-------- Extracted records

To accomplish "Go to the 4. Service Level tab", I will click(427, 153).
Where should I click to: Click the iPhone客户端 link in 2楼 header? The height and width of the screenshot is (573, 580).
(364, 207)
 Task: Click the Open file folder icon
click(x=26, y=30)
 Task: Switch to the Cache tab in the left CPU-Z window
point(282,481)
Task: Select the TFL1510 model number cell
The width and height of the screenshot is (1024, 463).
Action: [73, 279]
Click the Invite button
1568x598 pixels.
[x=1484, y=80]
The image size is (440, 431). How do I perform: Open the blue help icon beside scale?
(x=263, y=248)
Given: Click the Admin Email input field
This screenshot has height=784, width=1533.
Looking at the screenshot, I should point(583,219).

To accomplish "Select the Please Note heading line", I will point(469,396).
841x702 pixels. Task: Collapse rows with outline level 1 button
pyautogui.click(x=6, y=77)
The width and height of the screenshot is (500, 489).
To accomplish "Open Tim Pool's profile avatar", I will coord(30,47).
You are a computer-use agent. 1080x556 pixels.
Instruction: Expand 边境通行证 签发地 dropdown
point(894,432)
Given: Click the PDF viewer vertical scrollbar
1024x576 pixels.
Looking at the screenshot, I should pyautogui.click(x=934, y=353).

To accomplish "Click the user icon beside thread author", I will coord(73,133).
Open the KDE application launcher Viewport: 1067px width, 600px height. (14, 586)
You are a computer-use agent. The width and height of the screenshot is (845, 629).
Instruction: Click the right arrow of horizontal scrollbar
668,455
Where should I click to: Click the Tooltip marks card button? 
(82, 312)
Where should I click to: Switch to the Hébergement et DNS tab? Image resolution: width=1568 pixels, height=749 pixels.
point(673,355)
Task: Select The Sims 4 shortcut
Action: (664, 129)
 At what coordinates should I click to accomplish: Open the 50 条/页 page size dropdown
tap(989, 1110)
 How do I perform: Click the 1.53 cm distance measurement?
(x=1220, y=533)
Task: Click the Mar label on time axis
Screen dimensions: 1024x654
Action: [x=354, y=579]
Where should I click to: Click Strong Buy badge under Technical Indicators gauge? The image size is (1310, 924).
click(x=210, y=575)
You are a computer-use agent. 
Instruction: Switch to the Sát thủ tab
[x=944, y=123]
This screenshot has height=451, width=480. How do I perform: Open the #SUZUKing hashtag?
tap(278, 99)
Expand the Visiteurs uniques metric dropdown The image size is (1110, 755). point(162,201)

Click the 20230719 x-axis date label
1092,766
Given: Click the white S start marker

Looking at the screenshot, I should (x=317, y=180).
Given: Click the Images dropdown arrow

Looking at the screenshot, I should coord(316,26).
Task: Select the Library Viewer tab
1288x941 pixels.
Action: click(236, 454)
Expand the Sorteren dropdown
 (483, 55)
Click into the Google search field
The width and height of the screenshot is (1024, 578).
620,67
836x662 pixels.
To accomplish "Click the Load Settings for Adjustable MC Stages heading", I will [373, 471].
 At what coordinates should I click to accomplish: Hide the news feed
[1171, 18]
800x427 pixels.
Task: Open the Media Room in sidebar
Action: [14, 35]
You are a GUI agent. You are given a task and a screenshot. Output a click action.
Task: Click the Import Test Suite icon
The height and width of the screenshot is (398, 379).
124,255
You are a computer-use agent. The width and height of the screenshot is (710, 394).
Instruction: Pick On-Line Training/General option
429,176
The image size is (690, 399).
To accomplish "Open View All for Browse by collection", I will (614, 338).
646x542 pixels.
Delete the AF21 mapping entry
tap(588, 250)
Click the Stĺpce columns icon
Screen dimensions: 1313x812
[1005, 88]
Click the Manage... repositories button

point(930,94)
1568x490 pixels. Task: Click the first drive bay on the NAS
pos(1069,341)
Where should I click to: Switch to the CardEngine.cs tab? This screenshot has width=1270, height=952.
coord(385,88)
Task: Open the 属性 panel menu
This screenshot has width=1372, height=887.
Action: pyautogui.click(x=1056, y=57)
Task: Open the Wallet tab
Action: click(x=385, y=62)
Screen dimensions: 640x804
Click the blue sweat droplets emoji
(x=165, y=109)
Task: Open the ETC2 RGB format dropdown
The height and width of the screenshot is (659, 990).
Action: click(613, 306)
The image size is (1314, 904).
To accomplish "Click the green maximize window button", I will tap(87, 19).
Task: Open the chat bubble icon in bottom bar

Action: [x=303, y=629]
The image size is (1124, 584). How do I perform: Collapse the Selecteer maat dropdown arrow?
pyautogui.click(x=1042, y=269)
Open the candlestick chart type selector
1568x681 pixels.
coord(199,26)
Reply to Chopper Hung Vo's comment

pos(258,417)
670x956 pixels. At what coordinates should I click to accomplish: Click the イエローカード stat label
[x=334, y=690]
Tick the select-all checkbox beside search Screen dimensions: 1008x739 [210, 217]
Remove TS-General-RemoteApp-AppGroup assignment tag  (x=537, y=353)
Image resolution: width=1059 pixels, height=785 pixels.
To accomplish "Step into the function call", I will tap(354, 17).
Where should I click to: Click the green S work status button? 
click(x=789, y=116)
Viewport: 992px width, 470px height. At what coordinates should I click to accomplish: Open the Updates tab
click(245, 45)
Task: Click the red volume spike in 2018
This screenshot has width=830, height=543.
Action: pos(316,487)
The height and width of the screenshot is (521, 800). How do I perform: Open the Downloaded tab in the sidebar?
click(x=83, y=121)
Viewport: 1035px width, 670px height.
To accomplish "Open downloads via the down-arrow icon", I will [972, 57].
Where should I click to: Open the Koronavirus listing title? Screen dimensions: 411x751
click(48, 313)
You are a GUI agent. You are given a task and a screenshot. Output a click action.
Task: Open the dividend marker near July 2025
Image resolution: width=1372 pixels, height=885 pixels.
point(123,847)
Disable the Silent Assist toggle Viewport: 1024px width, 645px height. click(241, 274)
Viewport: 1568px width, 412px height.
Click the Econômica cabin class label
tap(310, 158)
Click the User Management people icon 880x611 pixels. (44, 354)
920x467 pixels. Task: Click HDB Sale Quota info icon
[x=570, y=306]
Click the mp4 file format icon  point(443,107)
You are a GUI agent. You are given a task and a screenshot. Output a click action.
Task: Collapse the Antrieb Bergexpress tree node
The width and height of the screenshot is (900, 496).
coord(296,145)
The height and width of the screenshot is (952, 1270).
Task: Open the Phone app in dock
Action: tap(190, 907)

----------------

Problem description:
Reproduce the entries above in full, precisely as written.

Answer box:
To accomplish "Go to the 4. Service Level tab", I will click(427, 153).
Where should I click to: Click the iPhone客户端 link in 2楼 header? The height and width of the screenshot is (573, 580).
(364, 207)
 Task: Click the Open file folder icon
click(x=26, y=30)
 Task: Switch to the Cache tab in the left CPU-Z window
point(282,481)
Task: Select the TFL1510 model number cell
The width and height of the screenshot is (1024, 463).
Action: [73, 279]
Click the Invite button
1568x598 pixels.
[x=1484, y=80]
The image size is (440, 431). How do I perform: Open the blue help icon beside scale?
(x=263, y=248)
Given: Click the Admin Email input field
This screenshot has height=784, width=1533.
Looking at the screenshot, I should point(583,219).

To accomplish "Select the Please Note heading line", I will point(469,396).
841x702 pixels. Task: Collapse rows with outline level 1 button
pyautogui.click(x=6, y=77)
The width and height of the screenshot is (500, 489).
To accomplish "Open Tim Pool's profile avatar", I will coord(30,47).
You are a computer-use agent. 1080x556 pixels.
Instruction: Expand 边境通行证 签发地 dropdown
point(894,432)
Given: Click the PDF viewer vertical scrollbar
1024x576 pixels.
Looking at the screenshot, I should pyautogui.click(x=934, y=353).

To accomplish "Click the user icon beside thread author", I will coord(73,133).
Open the KDE application launcher Viewport: 1067px width, 600px height. (14, 586)
You are a computer-use agent. The width and height of the screenshot is (845, 629).
Instruction: Click the right arrow of horizontal scrollbar
668,455
Where should I click to: Click the Tooltip marks card button? 
(82, 312)
Where should I click to: Switch to the Hébergement et DNS tab? Image resolution: width=1568 pixels, height=749 pixels.
point(673,355)
Task: Select The Sims 4 shortcut
Action: (664, 129)
 At what coordinates should I click to accomplish: Open the 50 条/页 page size dropdown
tap(989, 1110)
 How do I perform: Click the 1.53 cm distance measurement?
(x=1220, y=533)
Task: Click the Mar label on time axis
Screen dimensions: 1024x654
Action: [x=354, y=579]
Where should I click to: Click Strong Buy badge under Technical Indicators gauge? The image size is (1310, 924).
click(x=210, y=575)
You are a computer-use agent. 
Instruction: Switch to the Sát thủ tab
[x=944, y=123]
This screenshot has height=451, width=480. How do I perform: Open the #SUZUKing hashtag?
tap(278, 99)
Expand the Visiteurs uniques metric dropdown The image size is (1110, 755). point(162,201)

Click the 20230719 x-axis date label
1092,766
Given: Click the white S start marker

Looking at the screenshot, I should (x=317, y=180).
Given: Click the Images dropdown arrow

Looking at the screenshot, I should coord(316,26).
Task: Select the Library Viewer tab
1288x941 pixels.
Action: click(236, 454)
Expand the Sorteren dropdown
 (483, 55)
Click into the Google search field
The width and height of the screenshot is (1024, 578).
620,67
836x662 pixels.
To accomplish "Click the Load Settings for Adjustable MC Stages heading", I will [373, 471].
 At what coordinates should I click to accomplish: Hide the news feed
[1171, 18]
800x427 pixels.
Task: Open the Media Room in sidebar
Action: [14, 35]
You are a GUI agent. You are given a task and a screenshot. Output a click action.
Task: Click the Import Test Suite icon
The height and width of the screenshot is (398, 379).
124,255
You are a computer-use agent. The width and height of the screenshot is (710, 394).
Instruction: Pick On-Line Training/General option
429,176
The image size is (690, 399).
To accomplish "Open View All for Browse by collection", I will (614, 338).
646x542 pixels.
Delete the AF21 mapping entry
tap(588, 250)
Click the Stĺpce columns icon
Screen dimensions: 1313x812
[1005, 88]
Click the Manage... repositories button

point(930,94)
1568x490 pixels. Task: Click the first drive bay on the NAS
pos(1069,341)
Where should I click to: Switch to the CardEngine.cs tab? This screenshot has width=1270, height=952.
coord(385,88)
Task: Open the 属性 panel menu
This screenshot has width=1372, height=887.
Action: pyautogui.click(x=1056, y=57)
Task: Open the Wallet tab
Action: click(x=385, y=62)
Screen dimensions: 640x804
Click the blue sweat droplets emoji
(x=165, y=109)
Task: Open the ETC2 RGB format dropdown
The height and width of the screenshot is (659, 990).
Action: click(613, 306)
The image size is (1314, 904).
To accomplish "Click the green maximize window button", I will tap(87, 19).
Task: Open the chat bubble icon in bottom bar

Action: [x=303, y=629]
The image size is (1124, 584). How do I perform: Collapse the Selecteer maat dropdown arrow?
pyautogui.click(x=1042, y=269)
Open the candlestick chart type selector
1568x681 pixels.
coord(199,26)
Reply to Chopper Hung Vo's comment

pos(258,417)
670x956 pixels. At what coordinates should I click to accomplish: Click the イエローカード stat label
[x=334, y=690]
Tick the select-all checkbox beside search Screen dimensions: 1008x739 [210, 217]
Remove TS-General-RemoteApp-AppGroup assignment tag  (x=537, y=353)
Image resolution: width=1059 pixels, height=785 pixels.
To accomplish "Step into the function call", I will tap(354, 17).
Where should I click to: Click the green S work status button? 
click(x=789, y=116)
Viewport: 992px width, 470px height. At what coordinates should I click to accomplish: Open the Updates tab
click(245, 45)
Task: Click the red volume spike in 2018
This screenshot has width=830, height=543.
Action: pos(316,487)
The height and width of the screenshot is (521, 800). How do I perform: Open the Downloaded tab in the sidebar?
click(x=83, y=121)
Viewport: 1035px width, 670px height.
To accomplish "Open downloads via the down-arrow icon", I will [972, 57].
Where should I click to: Open the Koronavirus listing title? Screen dimensions: 411x751
click(48, 313)
You are a GUI agent. You are given a task and a screenshot. Output a click action.
Task: Open the dividend marker near July 2025
Image resolution: width=1372 pixels, height=885 pixels.
point(123,847)
Disable the Silent Assist toggle Viewport: 1024px width, 645px height. click(241, 274)
Viewport: 1568px width, 412px height.
Click the Econômica cabin class label
tap(310, 158)
Click the User Management people icon 880x611 pixels. (44, 354)
920x467 pixels. Task: Click HDB Sale Quota info icon
[x=570, y=306]
Click the mp4 file format icon  point(443,107)
You are a GUI agent. You are given a task and a screenshot. Output a click action.
Task: Collapse the Antrieb Bergexpress tree node
The width and height of the screenshot is (900, 496).
coord(296,145)
The height and width of the screenshot is (952, 1270).
Task: Open the Phone app in dock
Action: tap(190, 907)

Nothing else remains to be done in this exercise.